Believe it or not, is is generally accepted that the human decision making process is chiefly governed, not by our capacity for logic, but instead by our emotions. We then fortify those decisions with subsequent layers of logical reasoning.
An interesting take on this can be seen in the talk by Simon Sinek during his TED Talk ‘How great leaders inspire action’, in which he explains why some of the most memorable brands, and people, buck the ‘logical’ method of message hierarchy in favour of one that first appeals to the emotions.
He did not come to this idea within a vacuum, however. There is solid research behind it.
Antonio Damasco, a Portuguese-American neuroscientist has done a lot of research into connected studies in this area. On this particular subject, his Somatic marker hypothesis supports the basis of this idea. Follow the link if you are brave enough to read a little more of his scientific research.

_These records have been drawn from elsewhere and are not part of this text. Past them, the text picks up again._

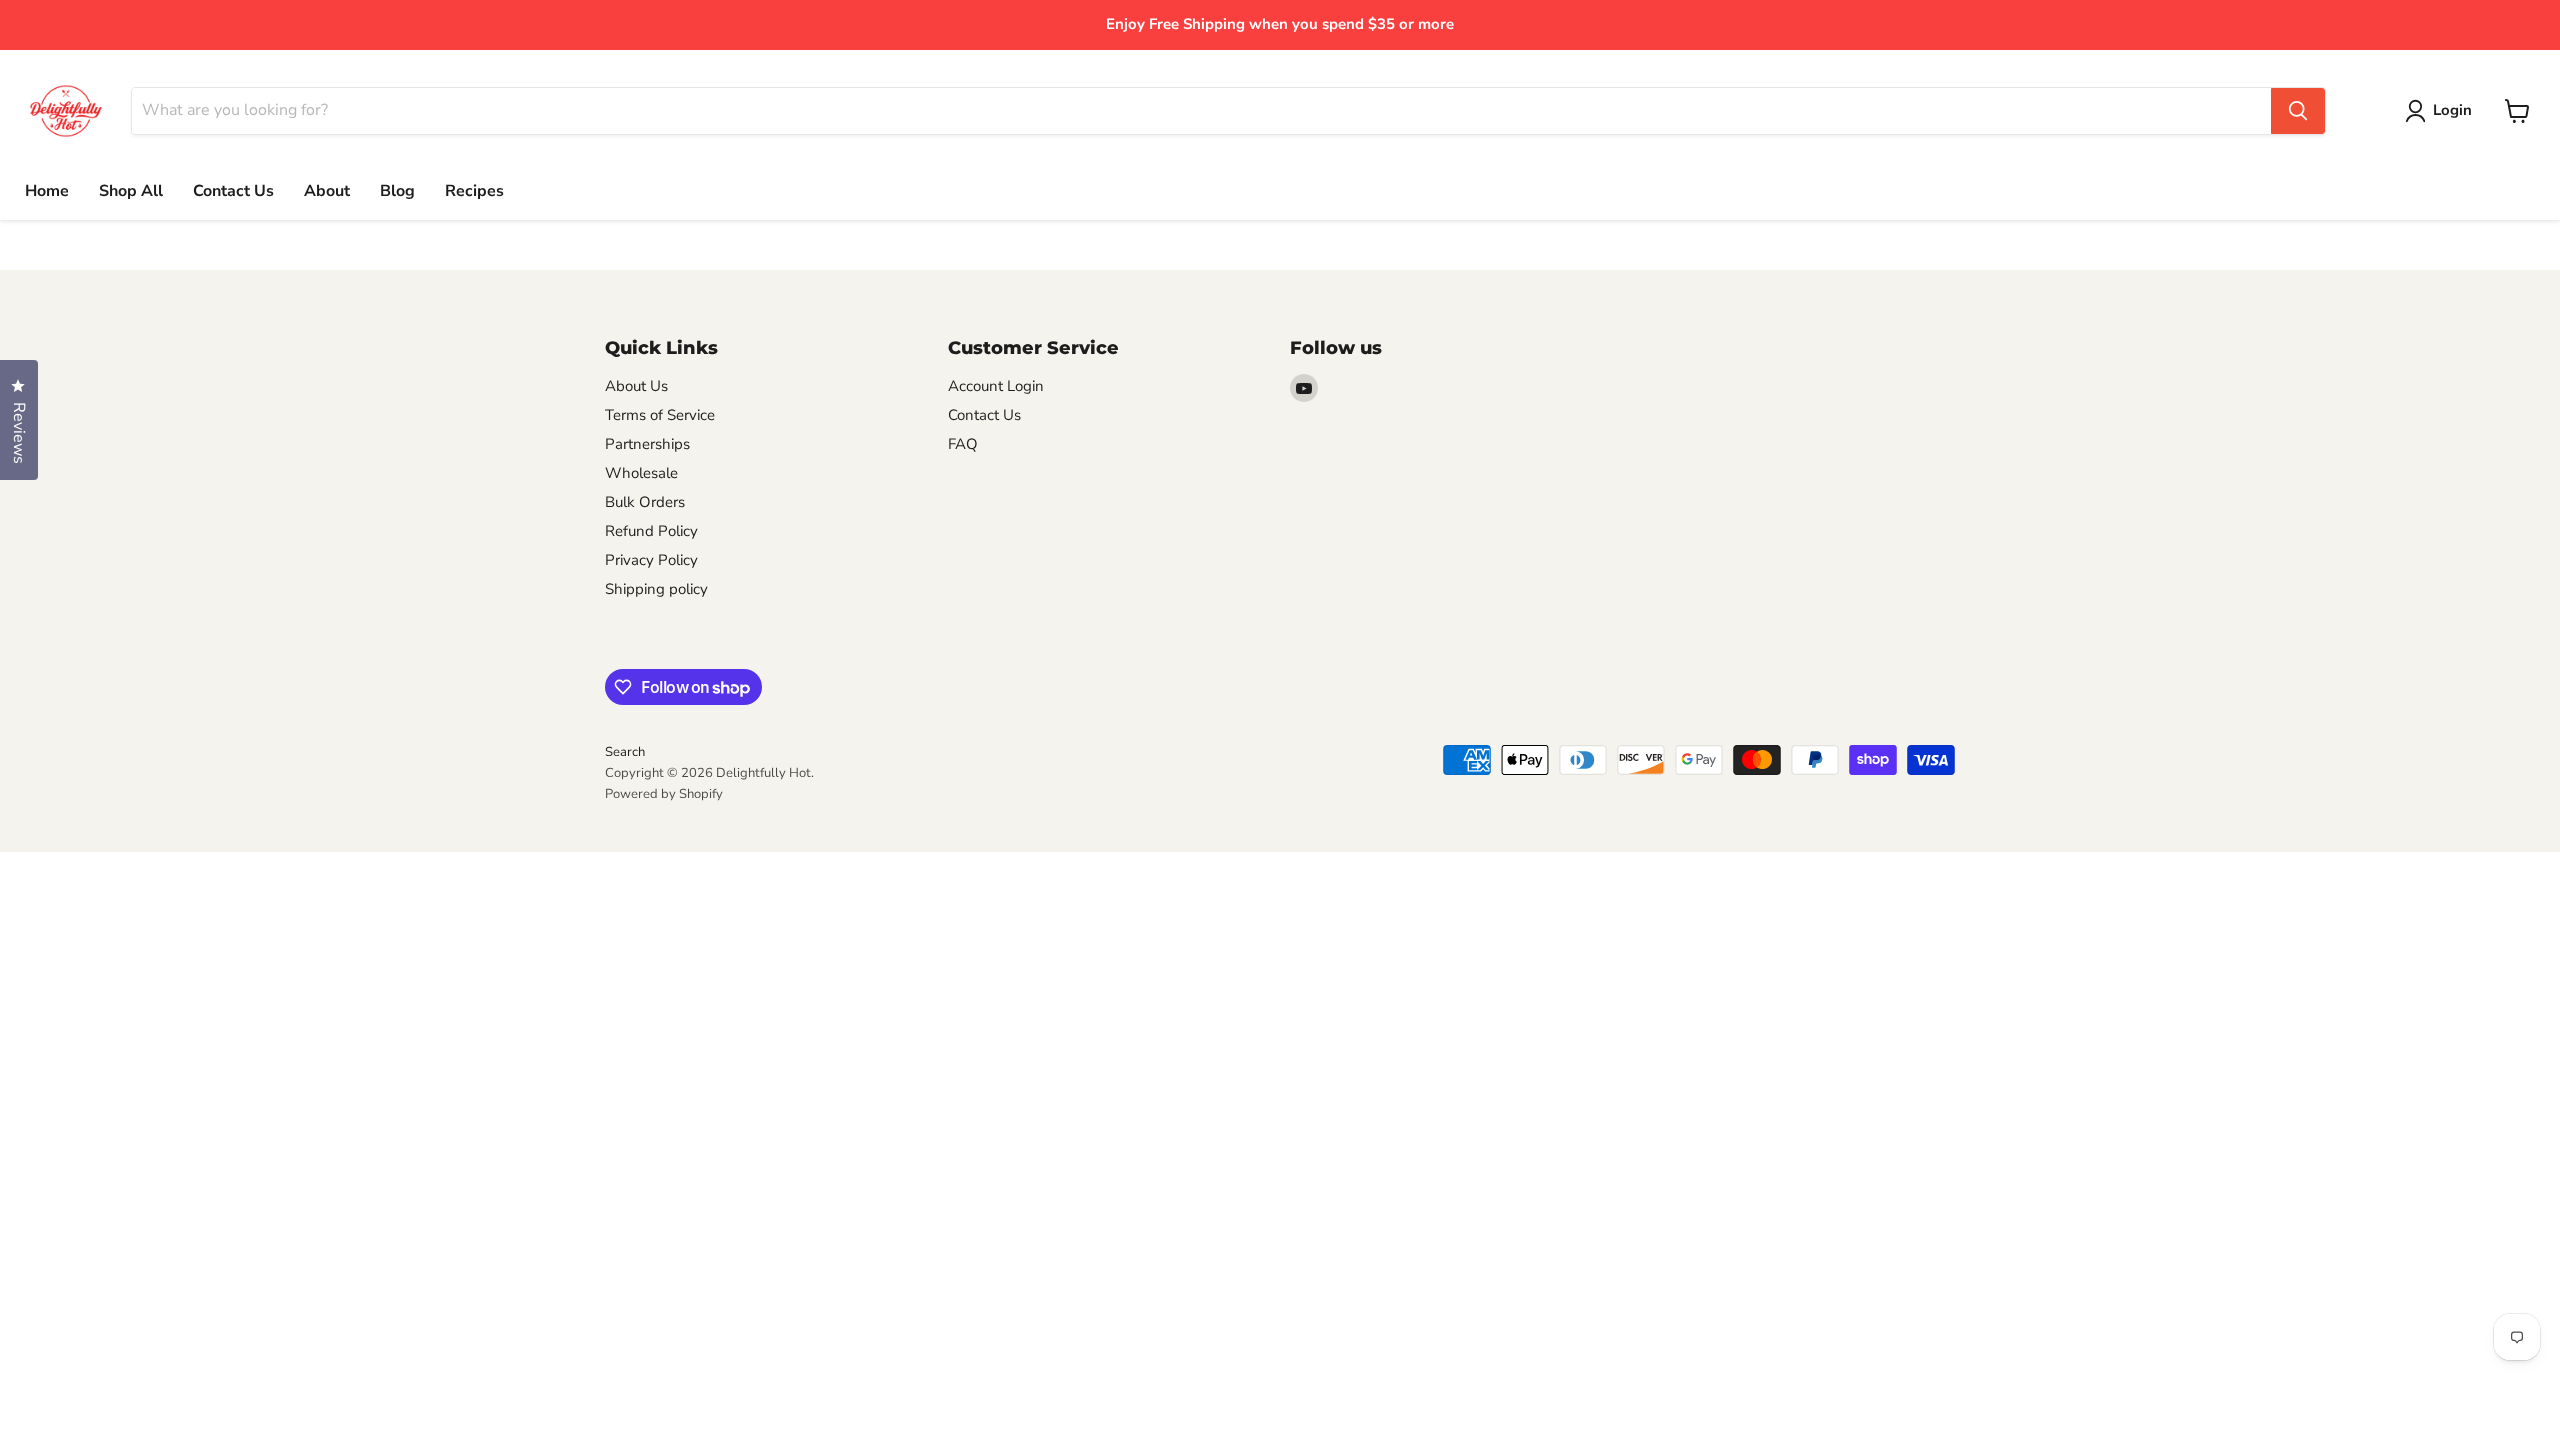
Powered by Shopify (664, 794)
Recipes (474, 191)
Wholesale (641, 473)
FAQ (963, 444)
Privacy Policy (651, 560)
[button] (2442, 111)
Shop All (131, 191)
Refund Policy (651, 531)
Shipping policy (656, 589)
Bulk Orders (645, 502)
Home (47, 191)
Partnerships (647, 444)
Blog (397, 191)
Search (625, 752)
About (327, 191)
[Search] (2298, 111)
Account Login (996, 386)
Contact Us (233, 191)
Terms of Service (660, 415)
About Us (636, 386)
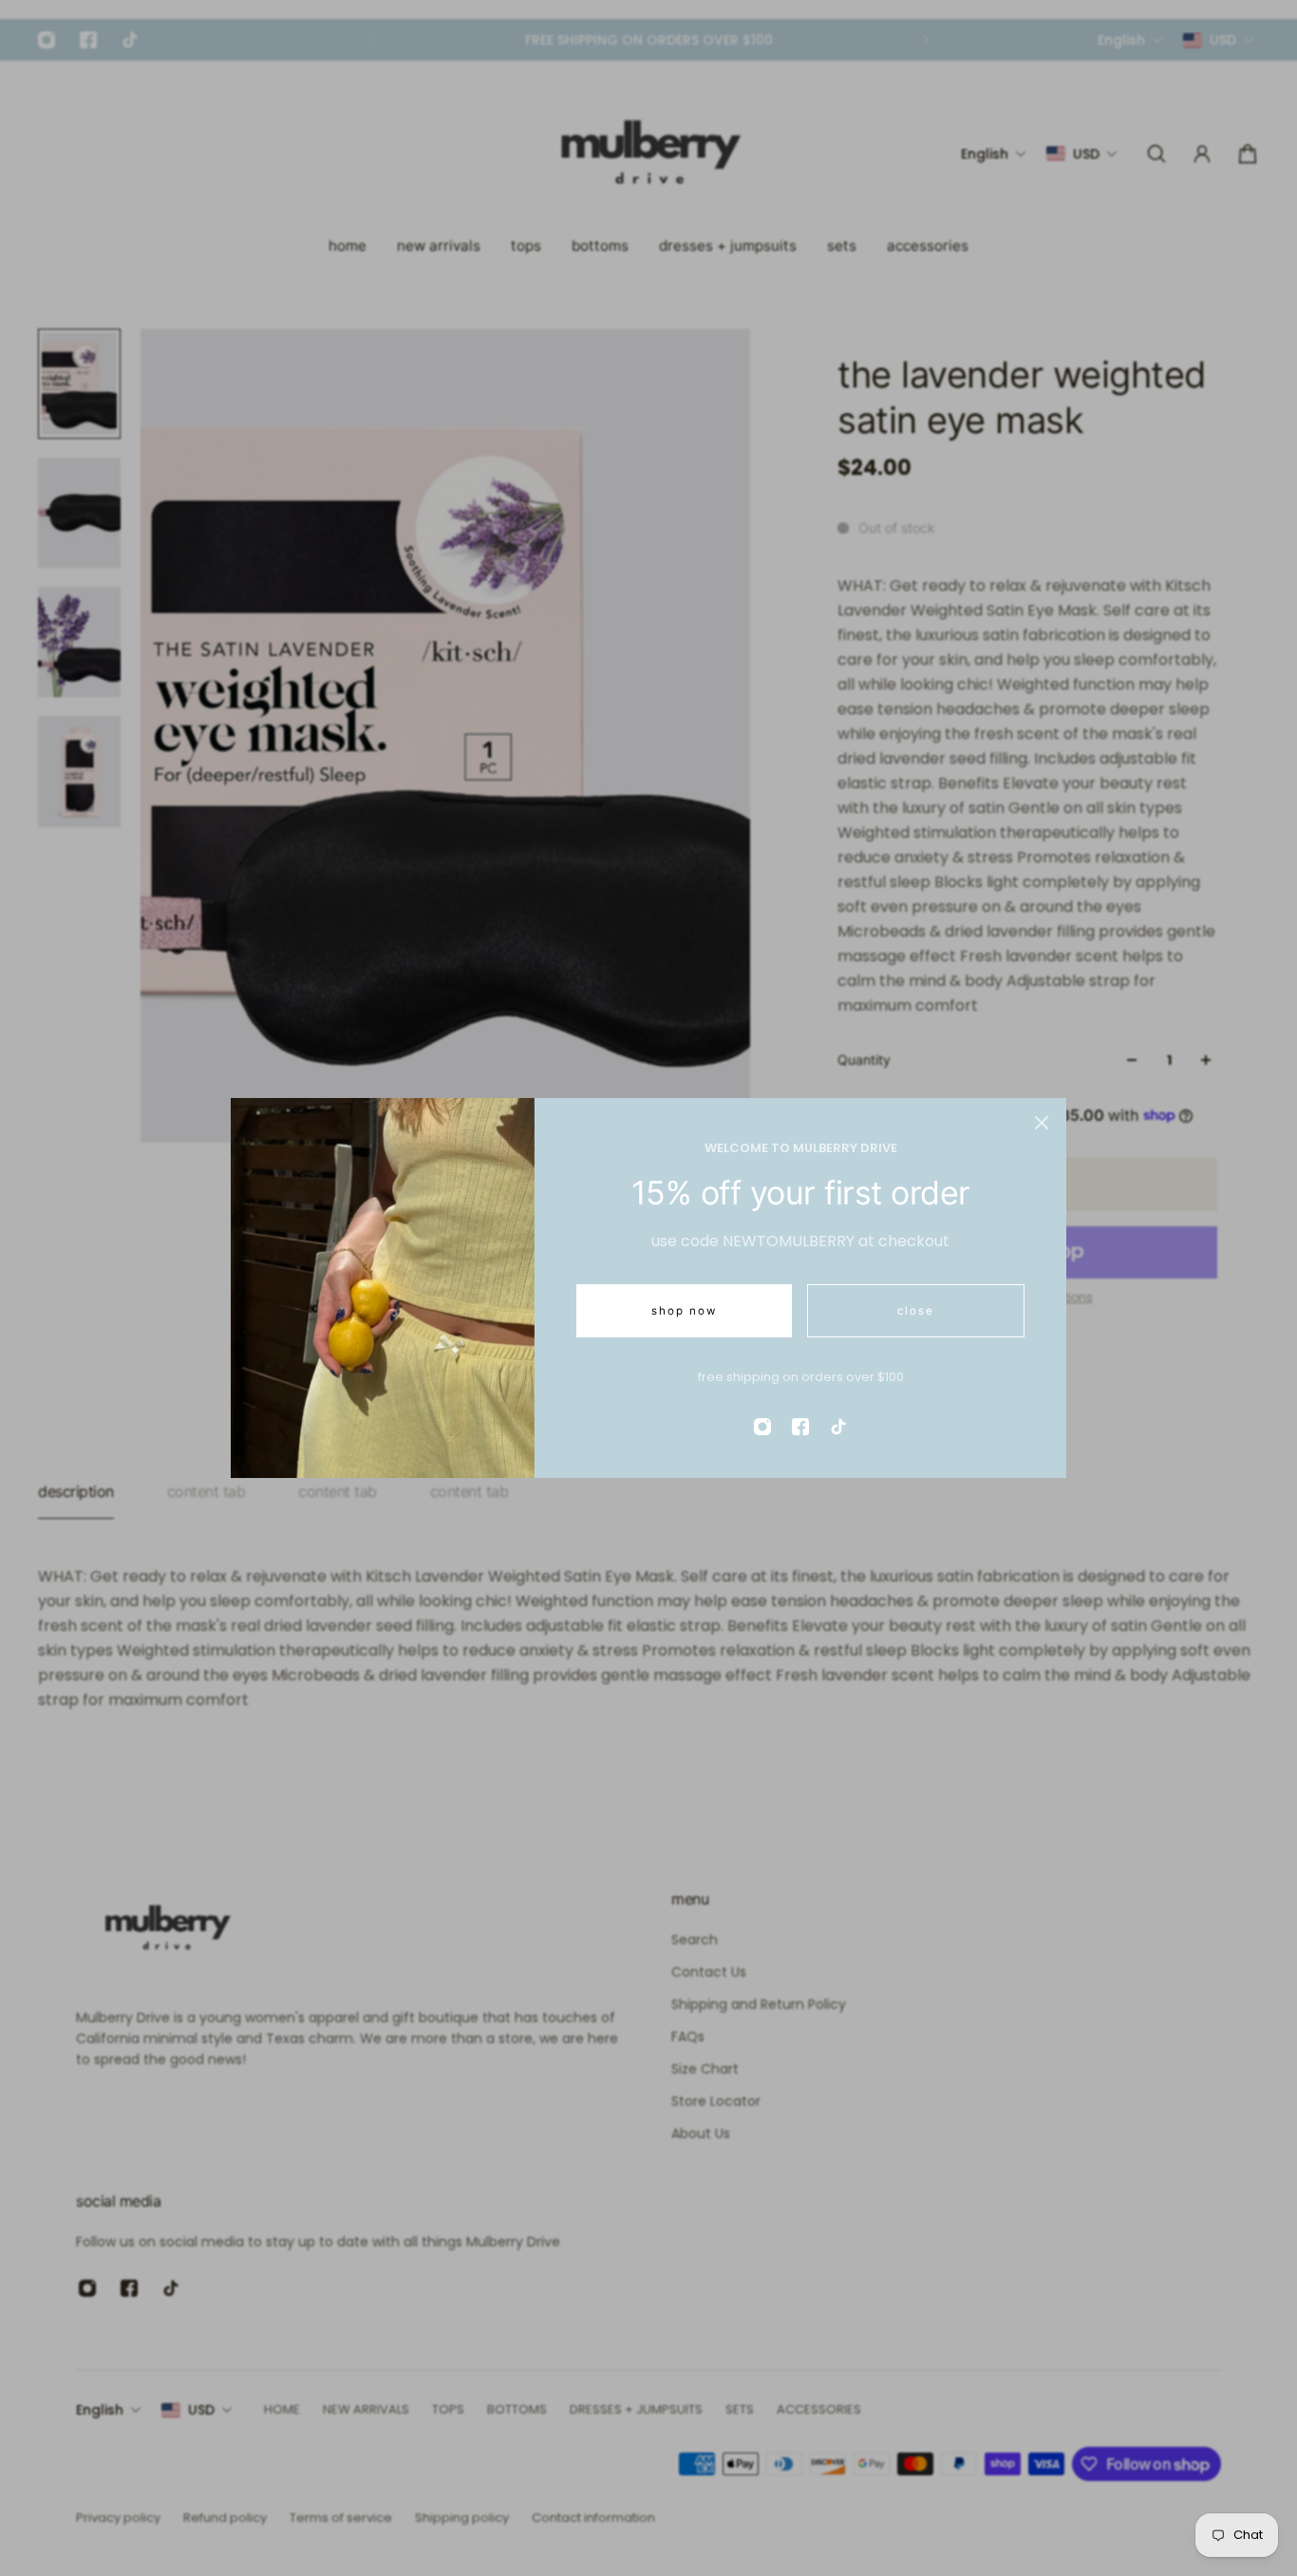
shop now (684, 1310)
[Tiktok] (838, 1426)
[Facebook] (800, 1426)
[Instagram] (762, 1426)
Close (915, 1310)
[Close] (1041, 1123)
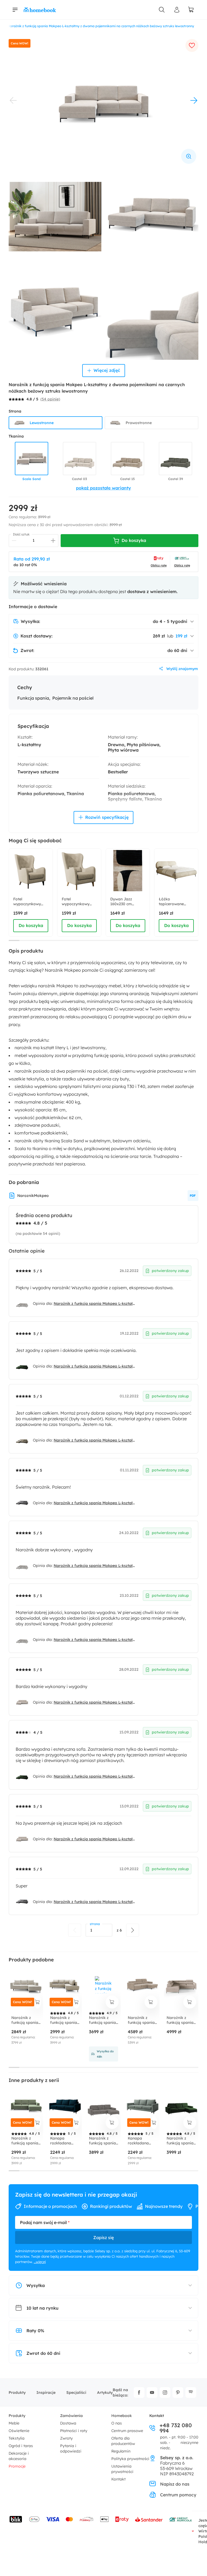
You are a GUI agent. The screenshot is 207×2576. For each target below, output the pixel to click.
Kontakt (118, 2479)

This is not an outlier. There are many, many more studies that seem to prove this to be correct. Donald Norman, a cognitive scientist, wrote a book called ‘Emotional Design: Why We Love (or Hate) Everyday Things’, where he explains:
“Emotions are inseparable from and a necessary part of cognition. Everything we do, everything we think is tinged with emotion, much of it subconscious. In turn, our emotions change the way we think, and serve as constant guides to appropriate behaviour, steering us away from the bad, guiding us toward the good.”
The ramifications for this are huge and wide-ranging, but what does it mean for branding in b2b?
“A strong brand acts as an ambassador when companies enter new markets or offer new products. It also shapes corporate strategy, helping to define which initiatives fit within the brand concept and which do not. That’s why the companies that once measured their worth strictly in terms of tangibles such as factories, inventory and cash have realised that a vibrant brand, with its implicit promise of quality, is an equally important asset.”
Notice anything important about the language used? Brand concept, promise of quality… intangibles associated with our mental model of a brand that is chiefly governed by emotion and then reinforced by logic.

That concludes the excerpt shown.